We did not get papers with Bella but we did not and do not plan on breeding her so it didnt matter to us anyways, she will be fixed this month.
With that aside, the "back yard" breeder we got her from is claiming that she is from the Clemmons blood line and wether or not it's true id still like to learn about this particular linage if any of you have information on it. I searched a little but didnt come up with anything good yet.


----------



## MSK (Aug 13, 2008)

CLEMMONS-BLOOD - ******************************************HOME OF LINE BRED ELI/BOZE ********************************AMERICAN**PITTBULL TERRIERS

Alot of info on dogs that made up the blood line which is stated on Mr. Clemmons website. Here you can read about the dogs he names on his website. Well most of them not all of the dogs on Rio's page are in the Clemmons Bloodline you can weed Through it I know to Check out Eli, Zebo, and Art for sure.

I Bloodlines Stories


----------



## roe1880 (Nov 8, 2008)

Hey lowlyfe I understand that you're not gonna breed your dog but you should still ask for those papers especially if you are asking about the lineage. Something poked at you & wanted you to ask & that's great for you to ask, but sometimes "breeders" are talking out their arse. Also if you had those papers you can get a better look (on the net) at the dogs that make up the background of your pup. Good luck.


----------



## LowLyfe (May 16, 2012)

roe1880 said:


> Hey lowlyfe I understand that you're not gonna breed your dog but you should still ask for those papers especially if you are asking about the lineage. Something poked at you & wanted you to ask & that's great for you to ask, but sometimes "breeders" are talking out their arse. Also if you had those papers you can get a better look (on the net) at the dogs that make up the background of your pup. Good luck.

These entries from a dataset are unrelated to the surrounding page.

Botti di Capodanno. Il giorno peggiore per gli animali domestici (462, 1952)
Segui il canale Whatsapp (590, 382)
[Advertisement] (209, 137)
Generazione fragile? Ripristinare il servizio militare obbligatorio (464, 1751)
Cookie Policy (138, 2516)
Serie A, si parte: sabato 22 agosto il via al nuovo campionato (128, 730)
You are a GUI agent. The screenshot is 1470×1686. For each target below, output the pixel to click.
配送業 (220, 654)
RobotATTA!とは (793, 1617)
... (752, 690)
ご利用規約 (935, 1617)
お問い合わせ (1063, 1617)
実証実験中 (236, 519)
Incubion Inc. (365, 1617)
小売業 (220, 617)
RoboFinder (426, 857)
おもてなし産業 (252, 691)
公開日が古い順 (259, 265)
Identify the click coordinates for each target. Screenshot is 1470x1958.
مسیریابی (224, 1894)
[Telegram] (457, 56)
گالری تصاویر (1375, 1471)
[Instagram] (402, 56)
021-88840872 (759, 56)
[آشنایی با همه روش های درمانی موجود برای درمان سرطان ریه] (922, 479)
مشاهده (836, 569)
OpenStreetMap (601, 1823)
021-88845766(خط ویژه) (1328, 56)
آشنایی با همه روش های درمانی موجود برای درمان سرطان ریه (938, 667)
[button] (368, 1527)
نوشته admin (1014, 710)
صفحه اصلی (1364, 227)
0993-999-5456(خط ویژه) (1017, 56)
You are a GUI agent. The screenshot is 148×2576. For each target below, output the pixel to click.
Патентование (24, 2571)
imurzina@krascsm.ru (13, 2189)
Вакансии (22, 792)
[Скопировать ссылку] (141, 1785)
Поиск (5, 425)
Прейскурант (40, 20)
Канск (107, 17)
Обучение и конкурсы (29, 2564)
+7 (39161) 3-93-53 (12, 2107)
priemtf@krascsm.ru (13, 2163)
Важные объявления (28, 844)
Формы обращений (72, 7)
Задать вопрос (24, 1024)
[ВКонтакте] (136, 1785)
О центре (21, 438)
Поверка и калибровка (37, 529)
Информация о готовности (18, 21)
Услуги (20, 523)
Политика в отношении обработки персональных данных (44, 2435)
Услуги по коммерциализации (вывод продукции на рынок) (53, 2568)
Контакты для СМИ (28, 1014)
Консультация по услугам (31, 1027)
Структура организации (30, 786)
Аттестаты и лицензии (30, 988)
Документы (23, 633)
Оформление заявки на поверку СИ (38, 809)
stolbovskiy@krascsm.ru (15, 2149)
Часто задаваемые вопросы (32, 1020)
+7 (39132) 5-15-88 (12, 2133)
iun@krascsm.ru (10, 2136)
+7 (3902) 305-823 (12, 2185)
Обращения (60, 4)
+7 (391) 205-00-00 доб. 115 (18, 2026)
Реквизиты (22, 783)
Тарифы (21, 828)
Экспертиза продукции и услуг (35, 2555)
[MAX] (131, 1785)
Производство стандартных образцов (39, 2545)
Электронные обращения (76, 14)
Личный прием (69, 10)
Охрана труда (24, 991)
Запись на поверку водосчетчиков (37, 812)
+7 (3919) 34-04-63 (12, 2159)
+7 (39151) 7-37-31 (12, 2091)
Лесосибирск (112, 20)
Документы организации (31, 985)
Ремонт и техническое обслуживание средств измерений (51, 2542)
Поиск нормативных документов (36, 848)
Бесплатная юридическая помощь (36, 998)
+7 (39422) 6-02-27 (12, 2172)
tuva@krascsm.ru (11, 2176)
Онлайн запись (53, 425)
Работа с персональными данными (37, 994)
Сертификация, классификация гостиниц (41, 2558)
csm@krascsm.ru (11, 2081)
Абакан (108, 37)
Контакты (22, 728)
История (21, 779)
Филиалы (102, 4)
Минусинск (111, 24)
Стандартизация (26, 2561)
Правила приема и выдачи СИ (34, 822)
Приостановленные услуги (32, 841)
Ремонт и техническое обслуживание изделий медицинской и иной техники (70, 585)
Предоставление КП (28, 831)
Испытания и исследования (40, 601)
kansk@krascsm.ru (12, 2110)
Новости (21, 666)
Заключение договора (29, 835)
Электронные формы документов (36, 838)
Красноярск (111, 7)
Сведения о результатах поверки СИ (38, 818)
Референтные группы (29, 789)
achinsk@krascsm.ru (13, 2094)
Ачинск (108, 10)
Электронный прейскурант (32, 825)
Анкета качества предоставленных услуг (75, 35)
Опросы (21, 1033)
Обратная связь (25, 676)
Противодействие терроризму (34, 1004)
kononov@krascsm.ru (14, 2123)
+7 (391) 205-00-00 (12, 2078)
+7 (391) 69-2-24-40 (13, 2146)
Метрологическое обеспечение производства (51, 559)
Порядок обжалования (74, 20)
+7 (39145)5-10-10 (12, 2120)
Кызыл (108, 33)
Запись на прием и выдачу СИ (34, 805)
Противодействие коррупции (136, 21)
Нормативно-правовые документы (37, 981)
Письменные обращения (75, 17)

I think the reason i did not originally get papers for Bella was simply because there were none and at the time I didnt know enough to even ask and I felt like he was telling the truth about the clemmons thing but it seems that I may never know but all is good because Bella is our little :angel: no matter her back ground. Thanks for the links MSK it was some good reading.


----------